Timeseries: Getting to Production

This guide covers everything you need to run Timeseries in production on Kubernetes: a complete Helm chart, S3-backed storage with a local disk cache, health checks, monitoring, and security.

Deployment

Overview

Since we haven’t yet built partitioning into Timeseries, a production Timeseries deployment consists of a single replica only. The primary means of scaling would be scaling up, which can take you pretty far. Since all data is persisted on S3, data in a single node Timeseries is highly durable.
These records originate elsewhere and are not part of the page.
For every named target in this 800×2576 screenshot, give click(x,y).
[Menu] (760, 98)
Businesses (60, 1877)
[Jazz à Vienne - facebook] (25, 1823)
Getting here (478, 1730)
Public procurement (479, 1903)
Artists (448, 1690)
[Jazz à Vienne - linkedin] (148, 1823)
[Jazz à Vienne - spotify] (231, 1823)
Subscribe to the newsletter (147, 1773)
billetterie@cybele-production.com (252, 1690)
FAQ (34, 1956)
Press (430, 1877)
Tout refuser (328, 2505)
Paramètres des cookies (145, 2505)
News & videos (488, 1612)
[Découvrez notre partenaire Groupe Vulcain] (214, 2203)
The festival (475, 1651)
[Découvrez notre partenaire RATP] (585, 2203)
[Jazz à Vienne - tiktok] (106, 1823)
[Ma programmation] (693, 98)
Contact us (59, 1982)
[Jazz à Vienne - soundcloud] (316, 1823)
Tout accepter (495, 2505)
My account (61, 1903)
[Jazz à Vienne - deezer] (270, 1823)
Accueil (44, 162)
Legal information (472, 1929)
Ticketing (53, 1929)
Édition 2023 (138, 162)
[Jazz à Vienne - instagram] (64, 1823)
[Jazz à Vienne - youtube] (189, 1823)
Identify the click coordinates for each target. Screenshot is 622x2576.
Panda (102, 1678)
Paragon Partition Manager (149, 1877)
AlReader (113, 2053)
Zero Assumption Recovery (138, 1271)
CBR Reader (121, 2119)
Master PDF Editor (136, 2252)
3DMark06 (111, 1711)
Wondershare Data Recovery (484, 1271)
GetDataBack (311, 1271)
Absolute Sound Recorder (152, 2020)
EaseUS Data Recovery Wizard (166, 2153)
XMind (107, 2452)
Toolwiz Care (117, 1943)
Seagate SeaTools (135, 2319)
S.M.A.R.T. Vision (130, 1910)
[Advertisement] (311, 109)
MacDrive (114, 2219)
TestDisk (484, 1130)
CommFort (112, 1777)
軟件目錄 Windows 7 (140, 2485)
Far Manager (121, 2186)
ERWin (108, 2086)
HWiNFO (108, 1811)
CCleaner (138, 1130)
So, a production deployment of Timeseries consists of:

A single-replica Deployment running the opendata-timeseries container
An S3 bucket for durable data storage
A PersistentVolumeClaim backed by a fast SSD for the SlateDB disk cache
A ConfigMap for the Prometheus-compatible scrape configuration, S3 storage settings, and SlateDB tuning
A ServiceAccount with an IAM role for S3 access (IRSA on EKS)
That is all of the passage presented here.